U.S. Census Bureau Releases Bulletin to Allay Fears and Explain its Testing Strategy for Differential Privacy

This week, the U.S. Census Bureau released a bulletin that sounds a lot like it is a response to a report released by MALDEF and other civil rights groups earlier in the week. That report warns that the Bureau’s application of differential privacy (DP) statistical techniques that alter census redistricting data to protect privacy, is likely to frustrate implementation of the Voting Rights Act during the redistricting process, ultimately disenfranchising minority voters.

In particular, the MALDEF report claims that recent samples of 2010 census data treated with various degrees of differential privacy (DP) techniques will obfuscate the true population count of minority populations in many areas. Ultimately, they suggest that this will likely result in an increase in “false positive” majority-minority districts.

On Tuesday, the Census Bureau released a bulletin titled “Meeting Redistricting Data Requirements: Accuracy Targets,” which gave some detail about how the Bureau has approached the difficult task of balancing data accuracy with data privacy. To be clear, the Bureau has released over the past 18 months or so, several demonstration files for data users to assess. The files allowed users to compare 2010 census data treated with DP to untreated 2010 census data. (2010 census data was not treated with DP when it was officially released in 2011).

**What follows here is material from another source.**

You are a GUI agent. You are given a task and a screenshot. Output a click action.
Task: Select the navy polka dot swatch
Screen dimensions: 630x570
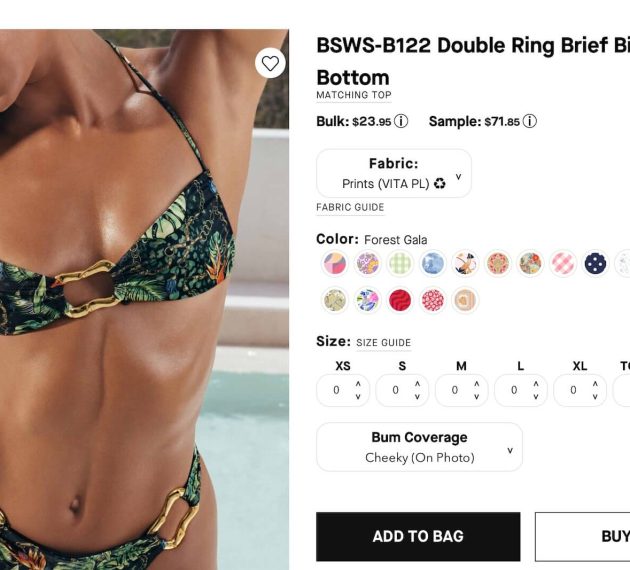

Since then, there have been various reports by states, demographers and other data professionals that the demonstration products produced inaccurate and in some cases “unusable” data for redistricting. Each succeeding demonstration product released by the Bureau was aimed at weakening the effect of DP on the data in the hope to make it usable for redistricting and other purposes. However, the most recent demonstration file continues to receive criticism from key users in the community. These concerns raise the question of whether the Bureau has had enough time to consider the ramifications of DP. Here are some key takeaways from the Bureau’s bulletin:

  • The Bureau has recently been turning its attention to “optimizing and tuning the parameters of the algorithm to further improve accuracy . . . [and] is still evaluating the empirical results of these experimental runs.
  • As part of its quality checks, it has created an accuracy target to “ensure that the largest racial or ethnic group in any geography entity with a total population of at least 500 people is accurate to within 5 percentage points of their enumerated value at least 95% of the time.”
  • There will be less than 4 weeks between the time that the Bureau’s Data Stewardship Executive Policy Committee makes a final determination of the precise parameters for DP, and the final production run of 2020 census redistricting data.